### Work instruction
Continue the text about gabbeh carpets from its last sentence.

Gabbeh or gabba (گبه) carpets are a traditional variety of Persian carpet. Gabbeh is known as gava in Kurdish and Luri and is also called khersak (خرسک) in Bakhtiari, literally meaning a "bear's cub". Traditionally a sleeping rug, a gabbeh is a hand-woven pile rug of coarse quality and medium size (90 x 150 cm, 3 by 5 ft, or larger) characterized by an abstract design that relies upon open fields of color and a playfulness with geometry. This type of rug is popular among the populations of the Zagros Mountains of Iran, including Kurdish, Luri and Qashqai people. The gabbeh is usually crafted by women.

Gabbeh carpets are much thicker and coarser than other Persian carpets; sometimes they can be as much as one inch or 2.5 cm in depth. In fact, they are more a variety of kilim than carpet. The word "gabbeh" comes from the Persian گبه, meaning raw, natural, uncut. This is a rough and primitive carpet.

Gabbeh patterns are of a very basic kind with only a limited number of decorative, mostly rectangular objects resembling mainly animals. In gabbeh usually bright colors, such as yellow and red, are used. Although large fields of solid color are used in gabbeh designs, the color is variegated (the color varies throughout the rug, with the appearance of differently colored zones).

### Collected data
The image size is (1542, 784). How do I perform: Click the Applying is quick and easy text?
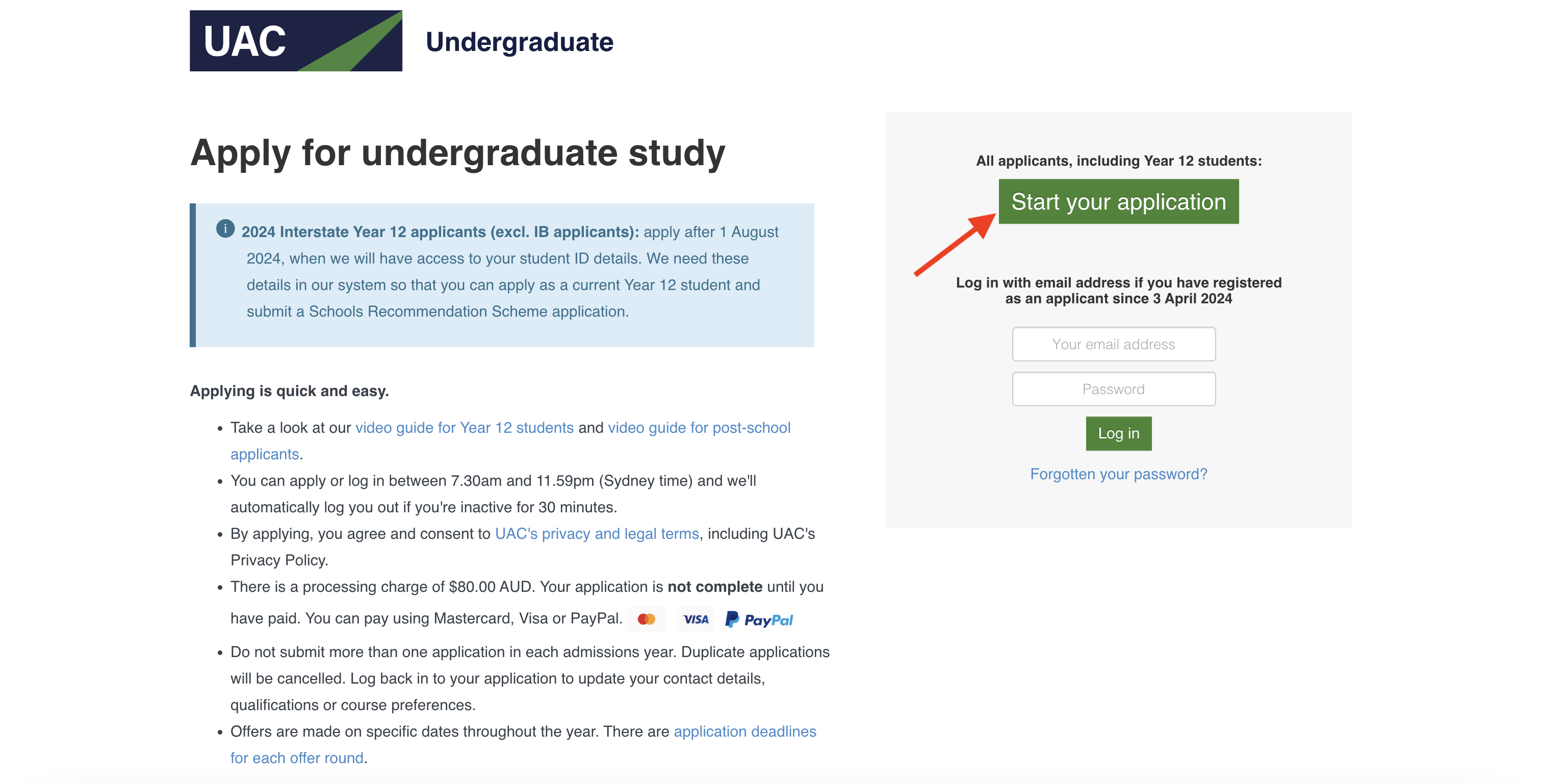point(289,390)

### Answer box
Gabbehs are made of natural, handspun wool yarn and all the colors are created with natural plant dye. Due to its relative ease of production (less precise pattern, small number of knots per square centimeter, etc.) a gabbeh is one of the less expensive varieties of Persian carpet.

In the 1980s, after the Iranian artist Parviz Tanavoli had experimented with vegetally dyed gabbehs, Gholamreza Zollanvari began producing the rugs in larger quantities, employing Qashgayi and Luri weavers. Increased production by the Zollanvari family, including their introduction of new patterns, exerted considerable influence on European rug markets.